Siente una impotente rebeldía. José le ha dicho muchas veces que debía dejar de vivir a contramano del mundo, sin embargo, se resiste a hacerlo. Hay algo en la ilegalidad que le parece perverso, y siempre ha luchado contra eso. Pero, en este momento, no puede darse el privilegio de entablar una disputa ética. Está allí por otra cosa.

—¿Y cómo fue que se hicieron del bebé?

—Simple. Con la ayuda de un juez amigo que se encargó de entregarnos un chico para que pudiera tener una buena vida. Y es lo último que voy a decirle. Imaginará que no quiero comprometer a nadie más. —Lo observa—. Rouviot, no lo mire desde sus prejuicios. Piense mejor en qué hubiera sido de él si no lo hubiéramos adoptado.

Quizás aún seguiría vivo, reflexiona Pablo, pero no lo dice.

—Le juro que a él le dimos todo lo que un hijo podía desear —irrumpe Laura con un comentario que él no comparte. Como analista, sabe que lo que todo sujeto desea desde lo más hondo de su ser es la verdad—. Y él a nosotros. Fue una bendición para la familia. Y mire lo caprichoso del destino. Cuando habíamos decidido tener solo un hijo y dejamos de buscar, llegó Rocío, casi como un milagro. De todos modos, ¿qué tiene que ver todo esto con el suicidio de su amigo?

—Lo ignoro —responde luego de pensarlo—. Solo sé que lo de mi amigo no fue un intento de suicidio, que la persona que le disparó se hacía pasar por su hijo, y que cada detalle es importante ante una situación tan límite.

Se hace un silencio pesado que dura unos minutos, hasta que entiende que ya no tiene más sentido estar allí.

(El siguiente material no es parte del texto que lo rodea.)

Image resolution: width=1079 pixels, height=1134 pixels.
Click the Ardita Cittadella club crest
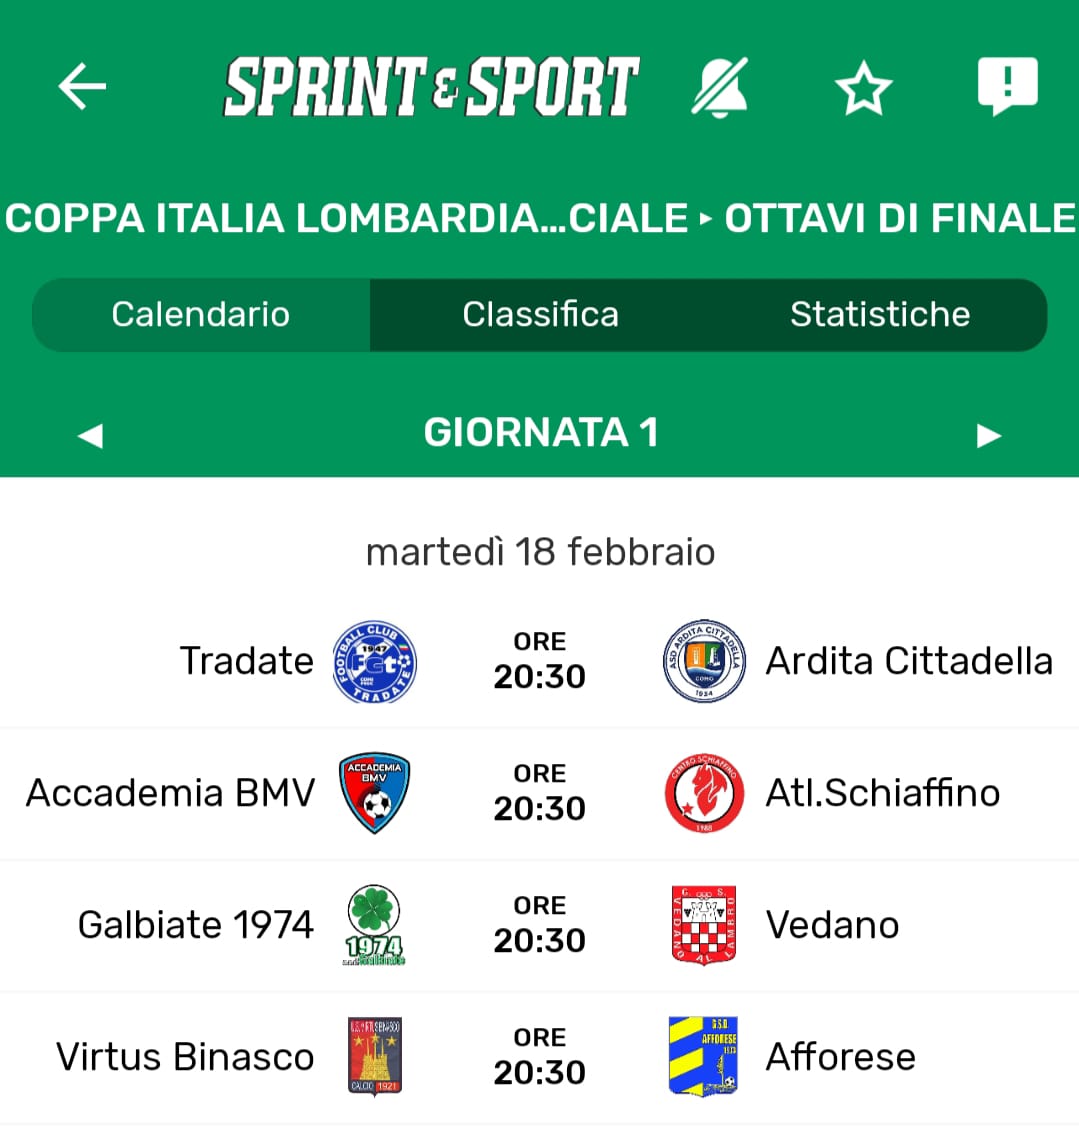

Ha comprobado que su sospecha era cierta: Hernán no era hijo natural de los Hidalgo. Pero ¿a dónde lo lleva eso? A ningún lado, y con una sensación de frustración, se pone de pie y se despide. Al abrirle la puerta, antes de que pise la vereda, Raúl lo detiene.

—Nosotros fuimos sinceros. —Pablo asiente—. En honor a eso, ¿puedo pedirle un favor?

—Claro que puede.

—Mi hija nos dijo que deseaba analizarse con usted. Todo lo que le contamos es de la más profunda intimidad.

—Lo sé.

—Entonces, no le quite a Rocío su historia. No le diga esto que le hemos confesado. ¿Puedo contar con eso?

Medita un instante antes de responder. Sabe que, si Rocío se transformara en su paciente, deberá acompañarla a desentramar sus verdades más ocultas, incluso esa. Pero no ignora que, como analista, trabaja con la realidad psíquica de cada paciente, y no con lo que su familia pueda aportarle, de modo que entiende que, respetar aquello que los Hidalgo le revelaron, no le impedirá llevar a la joven al develamiento de ese secreto, si es que ella lo necesitara, y entonces responde con franqueza.

—Tiene mi palabra. Aunque, si me permite, creo que, de todos modos, Rocío ya lo sabe.

—¿Por qué dice eso?

—Porque ella me lo dijo.

—¿Qué le dijo?

—Que Hernán era un ser de otro mundo. Y es así. Era un ser de un mundo de dolor, lleno de camastros de hierro y chicos abandonados. Créame, aunque ella no sea consciente de eso, lo sabe.

Pablo se despide y camina hacia la avenida Figueroa Alcorta con una mezcla de placer y confusión. Porque es cierto, ha comprobado su teoría de que Hernán era adoptado, pero eso no lo ha acercado a Dante Santana. En nada, se dice, hasta que una frase de Raúl le resuena: con la ayuda de un juez. ¿Dónde la ha escuchado antes? No le lleva sino unos pocos segundos encontrar la respuesta, y un nuevo interrogante se abre ante él.

—¿Será posible?

No está seguro, y dado que Raúl Hidalgo se negó a darle más datos, solo le queda una manera de averiguarlo.